News reports in recent days have brought word of an outbreak of swine flu in Mexico and around the world, raising fears of a "pandemic." For those of us who live in the West, where health care and good nutrition are taken for granted, a plague is a thing virtually unknown. Of course, it was not so for our forefathers in the faith. How did they react in the face of mass outbreaks of disease?
Dr. Harry L. Reeder III, senior pastor of Briarwood Presbyterian Church in Birmingham, Alabama, has written of how John Calvin courageously faced repeated outbreaks of plague during his ministry in Geneva:
During Calvin's ministry, Geneva was terrorized by the plague on five occasions. During the first outbreak, in 1542, Calvin personally led visitations into plague-infected homes.
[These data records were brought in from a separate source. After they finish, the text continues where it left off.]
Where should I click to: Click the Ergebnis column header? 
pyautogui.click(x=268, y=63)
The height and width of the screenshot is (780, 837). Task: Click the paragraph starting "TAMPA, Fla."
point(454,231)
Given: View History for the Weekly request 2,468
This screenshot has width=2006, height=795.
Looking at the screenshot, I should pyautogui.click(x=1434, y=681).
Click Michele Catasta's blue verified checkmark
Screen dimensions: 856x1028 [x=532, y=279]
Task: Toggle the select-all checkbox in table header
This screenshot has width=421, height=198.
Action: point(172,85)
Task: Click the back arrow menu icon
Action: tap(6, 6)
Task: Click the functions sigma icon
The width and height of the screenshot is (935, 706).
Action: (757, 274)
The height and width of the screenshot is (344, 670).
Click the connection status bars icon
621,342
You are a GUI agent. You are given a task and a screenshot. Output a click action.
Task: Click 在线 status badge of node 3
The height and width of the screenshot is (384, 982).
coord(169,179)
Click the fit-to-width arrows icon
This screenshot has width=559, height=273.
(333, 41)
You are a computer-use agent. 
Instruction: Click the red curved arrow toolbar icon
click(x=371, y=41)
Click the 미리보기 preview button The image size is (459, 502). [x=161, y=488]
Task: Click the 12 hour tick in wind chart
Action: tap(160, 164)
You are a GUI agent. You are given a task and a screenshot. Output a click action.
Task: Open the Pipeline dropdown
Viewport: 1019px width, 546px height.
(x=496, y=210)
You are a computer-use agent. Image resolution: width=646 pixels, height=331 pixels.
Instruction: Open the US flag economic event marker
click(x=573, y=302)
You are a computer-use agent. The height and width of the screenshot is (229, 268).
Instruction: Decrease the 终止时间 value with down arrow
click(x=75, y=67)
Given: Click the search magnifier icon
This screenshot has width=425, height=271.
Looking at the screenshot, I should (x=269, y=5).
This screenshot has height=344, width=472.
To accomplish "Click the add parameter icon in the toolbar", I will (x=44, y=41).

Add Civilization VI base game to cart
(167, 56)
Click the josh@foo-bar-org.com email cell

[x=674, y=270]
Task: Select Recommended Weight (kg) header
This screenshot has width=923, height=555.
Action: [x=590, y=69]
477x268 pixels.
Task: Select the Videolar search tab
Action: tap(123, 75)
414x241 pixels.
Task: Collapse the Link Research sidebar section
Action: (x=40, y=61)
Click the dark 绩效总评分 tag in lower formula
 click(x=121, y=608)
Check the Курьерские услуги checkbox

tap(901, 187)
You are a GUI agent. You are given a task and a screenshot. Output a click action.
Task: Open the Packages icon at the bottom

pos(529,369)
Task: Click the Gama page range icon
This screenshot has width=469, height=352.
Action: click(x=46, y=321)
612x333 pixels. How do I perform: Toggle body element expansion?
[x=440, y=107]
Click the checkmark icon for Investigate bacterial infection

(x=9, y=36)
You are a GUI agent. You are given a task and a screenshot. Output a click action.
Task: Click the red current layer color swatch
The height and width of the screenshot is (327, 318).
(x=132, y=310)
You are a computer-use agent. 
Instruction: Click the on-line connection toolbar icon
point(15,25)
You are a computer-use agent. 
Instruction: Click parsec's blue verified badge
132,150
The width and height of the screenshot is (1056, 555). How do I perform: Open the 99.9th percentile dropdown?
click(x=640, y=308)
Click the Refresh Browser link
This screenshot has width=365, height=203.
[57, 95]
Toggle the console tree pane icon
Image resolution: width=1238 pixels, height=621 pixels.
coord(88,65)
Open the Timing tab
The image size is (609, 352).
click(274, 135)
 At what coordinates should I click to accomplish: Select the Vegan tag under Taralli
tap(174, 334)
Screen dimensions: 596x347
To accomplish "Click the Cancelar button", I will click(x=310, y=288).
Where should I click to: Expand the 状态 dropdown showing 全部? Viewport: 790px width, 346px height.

Knowing that this effort likely carried a death sentence, the city fathers intervened to stop him because of their conviction that his leadership was indispensable. The pastors continued this heroic effort under Calvin's guidance, and they recounted the joy of multiple conversions. Many pastors lost their lives in this cause. Unknown to many, Calvin privately continued his own pastoral care in Geneva and other cities where the plague raged. Calvin's pastoral heart, already evidenced by the provision of hospitals for both citizens and immigrants, was further revealed as he collected the necessary resources to establish a separate hospital for plague victims. When believers died, he preached poignant funeral homilies with passion and personal concern. (John Calvin: A Heart for Devotion, Doctrine, and Discipleship, ed. Burk Parsons [Lake Mary, Fla.: Reformation Trust, 2008], 65)
We would do well to prepare ourselves, like Calvin and the other Geneva pastors, not just to cope but to serve should similar trials come upon us.